Agile metrics. You get what you measure. In a bad way.

Agile development tends not to throw up usable metrics for management teams to feed on. If the goal is to foster self-organising teams that choose their own tools and techniques, it implies there will be fewer opportunities to develop consistent performance measures. The focus on working software is an intangible goal that resists standardisation, particularly when viewed across dozens of different teams.

Is this really a problem? The notion that "if you can't measure it, you can't improve it" is a conceit that speaks to the whole industry of time and motion study. Managers seek to measure their employees' performance to help optimise output. The dangerous assumption here is that managers know how best to organise production and can define an optimum process that can be measured and improved.

This does not sit well with the notion of self-organising teams. As developers are closer to the mechanics of production, they should have better feel for how development should be organised. Demands for common metrics tends to force an expectation on teams. It assumes that they will adopt a certain methodology, adhere to a timetable or use a nominated set of management tools. This undermines their autonomy.

You get what you measure

One challenge with metrics is that they can affect the way teams behave. The observer effect in physics implies that simply observing something tends to change it. This certainly applies to measuring development, mainly because teams tend to perceive metrics as targets.

For instance, velocity is a planning tool rather than a specific measure. It describes relative capacity that shifts over time without necessarily indicating a change in productivity. It is also a completely arbitrary measure that tends to vary wildly between teams, even if you try to normalise it or force teams to adopt a common scale.

Smarter product owners who understand organisational dynamics will know how to manage statistics. If you track velocity you can pretty much guarantee that it will improve between sprints. Burn-down charts will always mysteriously tend to coalesce with the expected output line by the end of a sprint. Team dashboards will always tend to look healthy with green lights everywhere.

This behaviour becomes more of a problem when it undermines productivity. For example, measuring estimation accuracy encourages teams to give generous estimates. Tracking the number of stories delivered encourages teams to split features into smaller items.

Some measures can actively undermine output quality. Comparisons between planned and delivered work merely encourage teams to commit to less work. They will either commit to fewer stories or just do less to deliver each story. The result can be code that is not tested carefully, and solutions that are a little less robust.

Measuring release dates is just strange in an agile context. Teams should be releasing working software at the end of each sprint. All that should change is the features that are shipped rather than whether a release happens.

Some metrics can be useful

This isn't to say that metrics shouldn't be used at all. Managers have a duty of care over development teams. They need some means of tracking how well teams are performing so they can determine whether any support is needed. They manage the distribution of resources. There also needs to be a strategic view of where development is heading.
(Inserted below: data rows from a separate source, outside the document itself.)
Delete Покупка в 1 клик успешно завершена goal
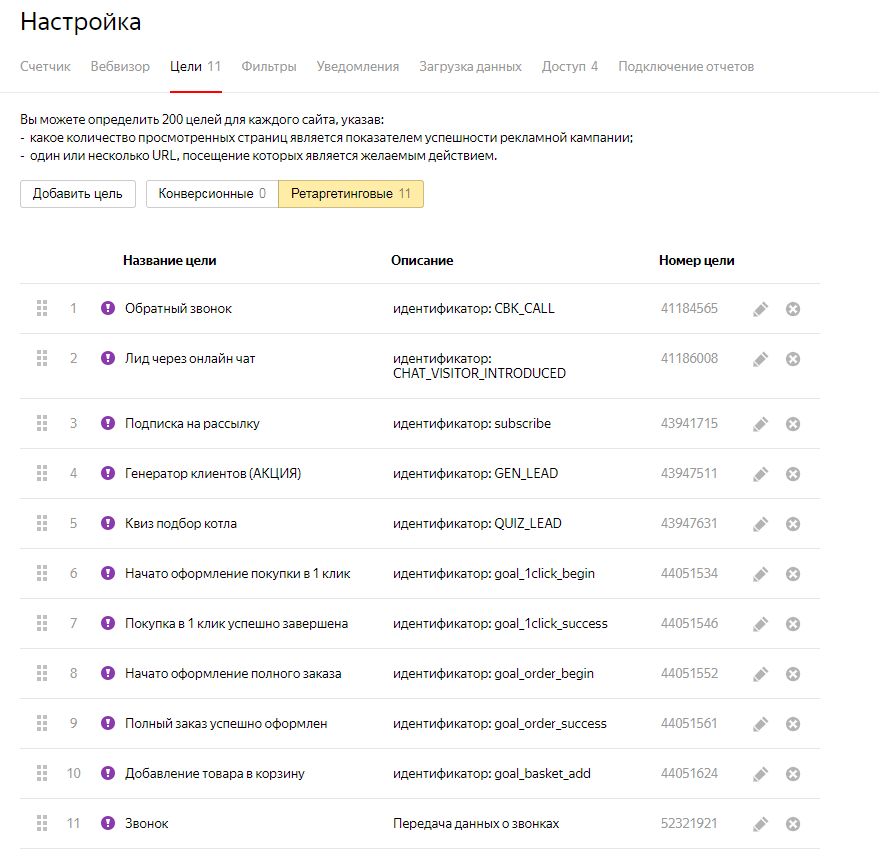This screenshot has width=879, height=863. (x=793, y=624)
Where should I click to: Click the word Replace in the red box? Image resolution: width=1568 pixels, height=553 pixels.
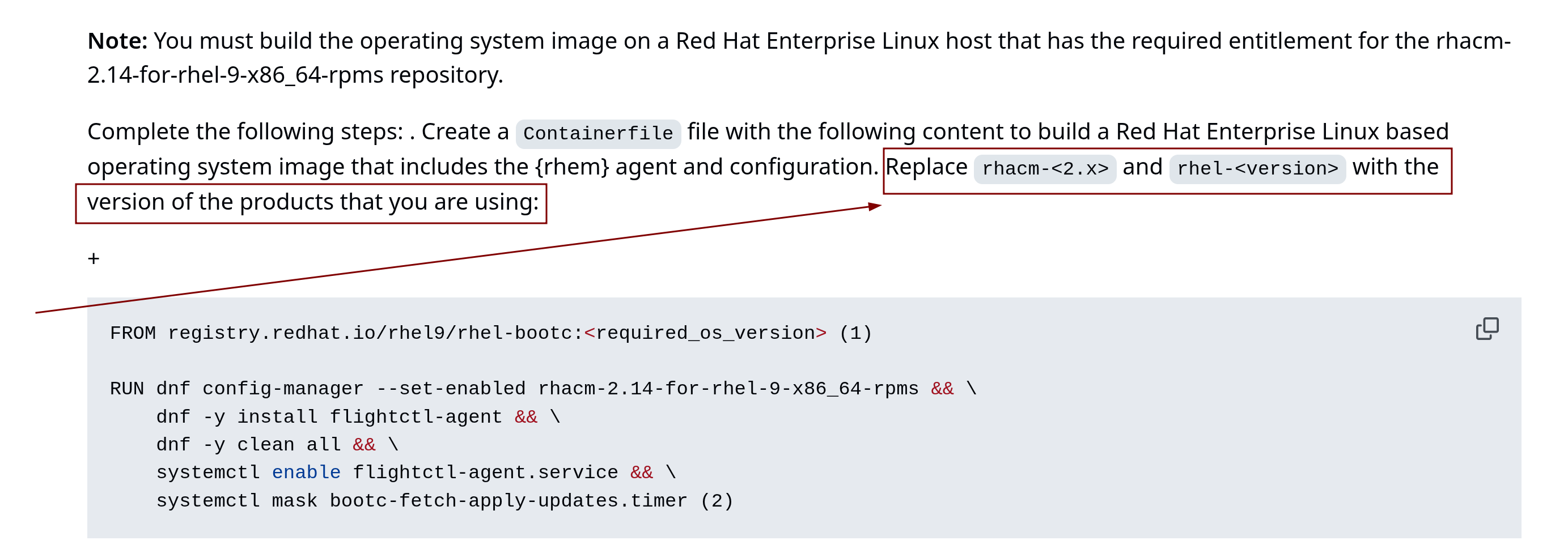[926, 167]
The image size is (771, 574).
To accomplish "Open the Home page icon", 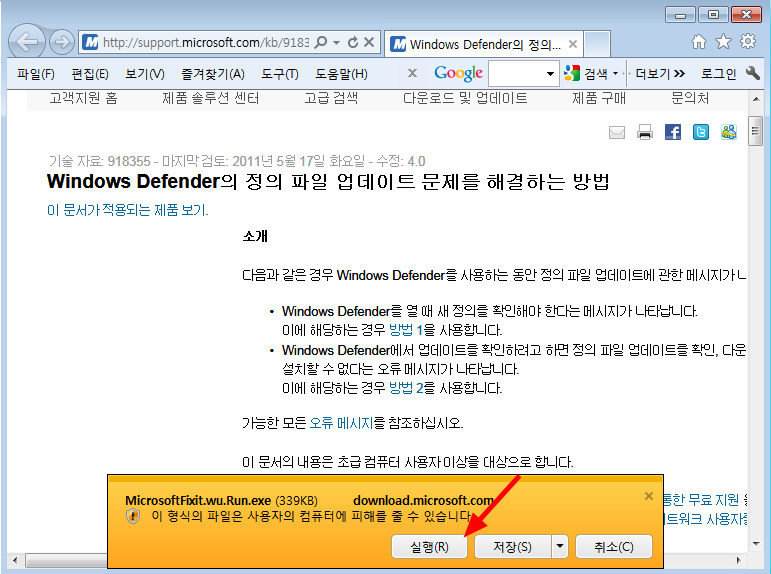I will pos(699,42).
Some of the outputs of development can provide useful indications of overall health. Checking the amount of work in progress could be an indication of whether teams are producing finished software or being hamstrung by impediments. It can also be useful to measure the story pipeline to work out how long it takes ideas to be processed into delivered features.

Defects can be a useful measure, as increasing defects implies that the team may need to double down on testing effort. If the same types of defect keep appearing, there may be some missing features in terms of operational tooling. Likewise, the rate of deployment can tell you a lot about the relative stability of the system if emergency, patch or hot-fix releases keep happening outside of the normal sprint cadence.

Instead of measuring development process, it can make sense to measure the business value being generated. This can be a slippery concept that is difficult to define. Some organisations seek to place value on features in terms of the potential revenue attached to them. Customer satisfaction is a slippery concept but one that could provide a more meaningful measure of team performance if software is released regularly.

Metrics rather than targets

“Without data, you're just another person with an opinion.” (W. Edwards Demming)
Measurement is not a bad thing. It can help you to identify problems and determine how to evolve in the future. Problems can arise when metrics become targets as they tend to distort behaviour and undermine the very things they seek to measure. Business-wide metrics can also weaken team autonomy by setting expectations around how software development should be organised.

Metrics are not everything. Some aspects of delivery cannot be measured at all, such as the rate of innovation or the culture of a team. You still need to manage these things but cannot rely on metrics to do so. The danger is that in the hunt for meaningful metrics you develop a skewed view of the organisation that over-amplifies those aspects that lend themselves more readily to figures.